◆ WHAT YOU ARE ASKED TO DO
Below this line are records; transcribe exactly the lines between the one holding "917x607 pixels." and the one holding "Instruction: Go to", inclusive, and omit the pictures.

◆ DATA
* * * * *

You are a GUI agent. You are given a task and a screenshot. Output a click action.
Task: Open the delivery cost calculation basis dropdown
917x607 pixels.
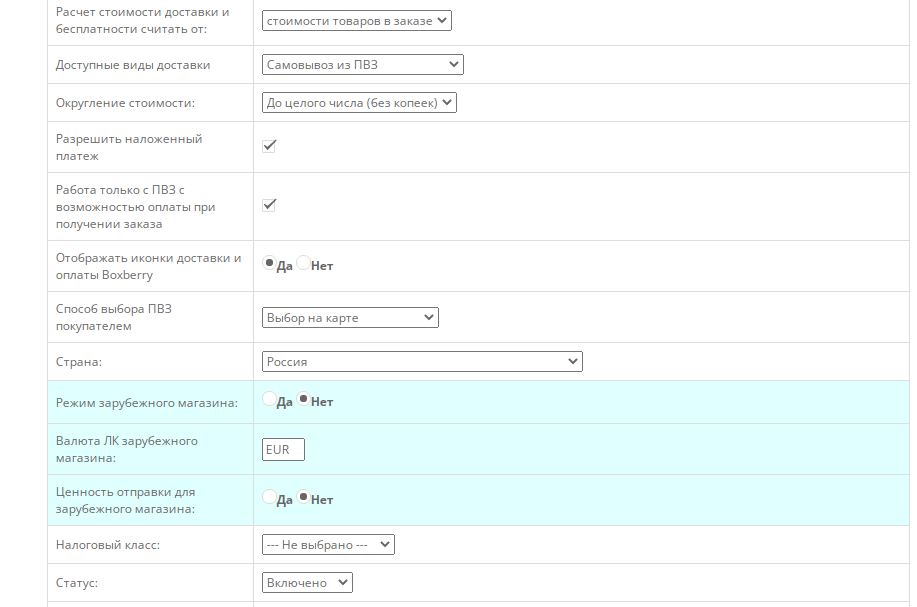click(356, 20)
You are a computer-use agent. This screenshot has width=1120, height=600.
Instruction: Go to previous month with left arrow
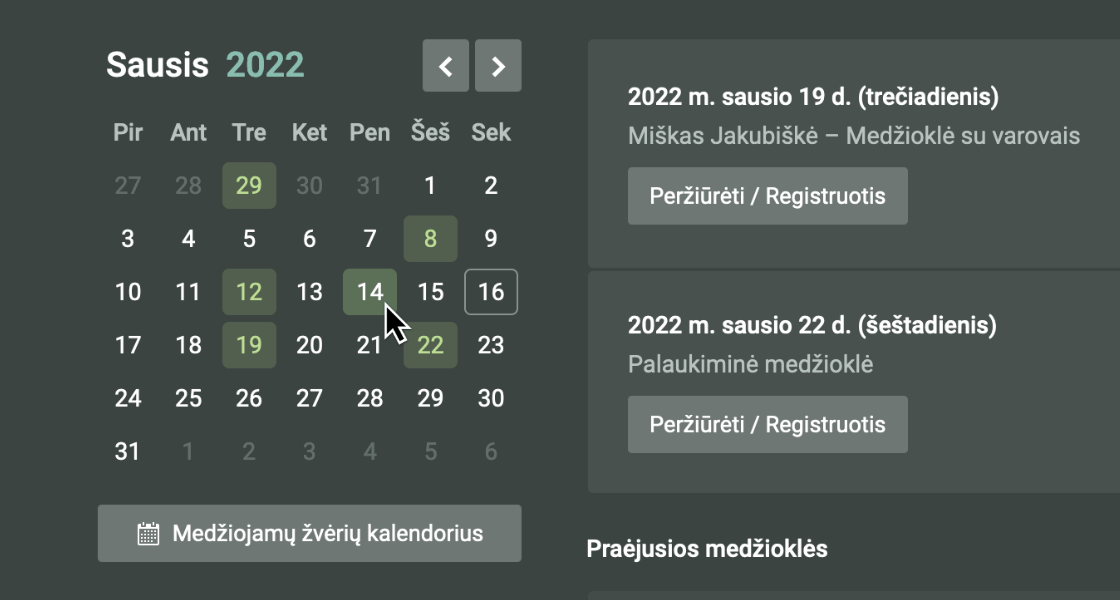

* * * * *

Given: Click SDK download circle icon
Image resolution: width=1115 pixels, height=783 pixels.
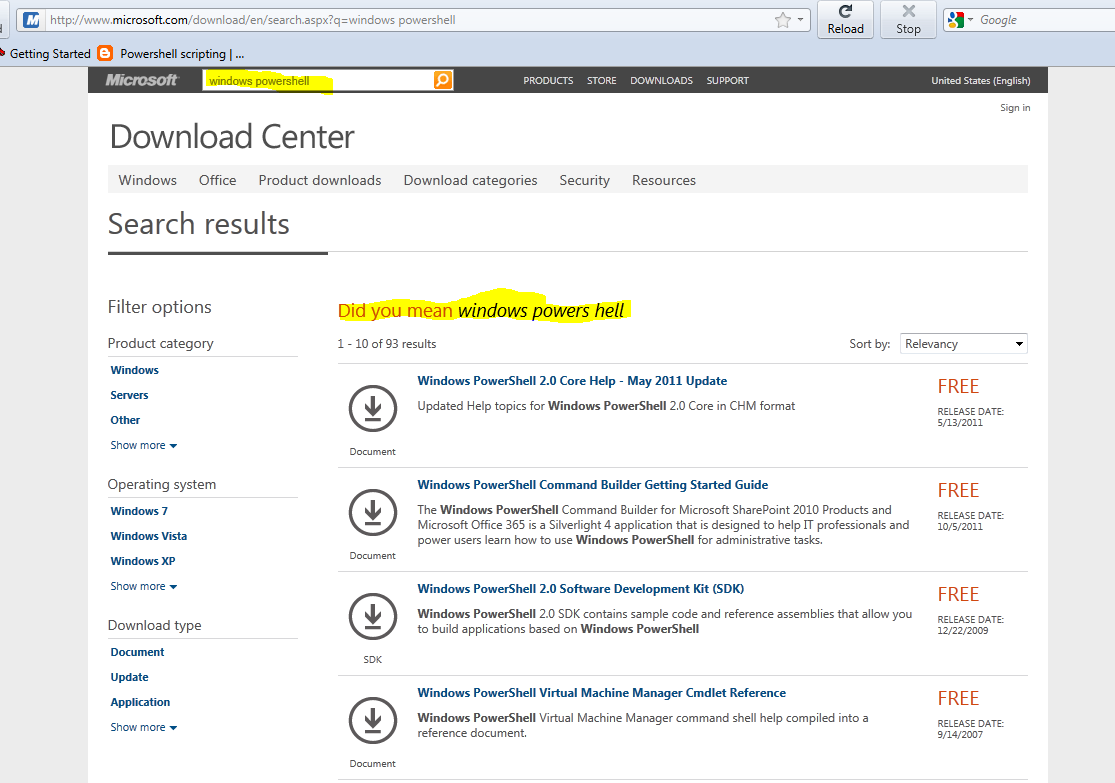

* * * * *

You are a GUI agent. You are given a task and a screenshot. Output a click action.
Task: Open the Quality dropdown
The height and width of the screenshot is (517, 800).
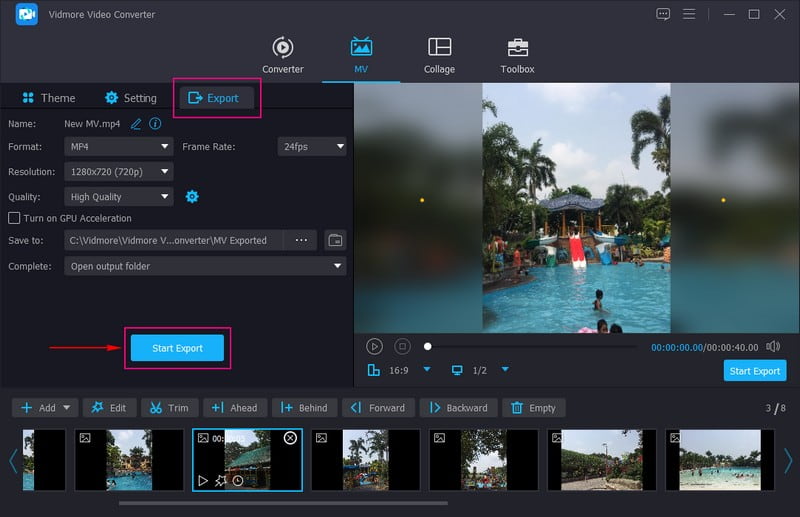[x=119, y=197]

* * * * *

◆ WRITTEN RESPONSE
917x607 pixels.
click(356, 20)
You are a computer-use agent. This screenshot has width=1120, height=600.
Instruction: Go to previous month with left arrow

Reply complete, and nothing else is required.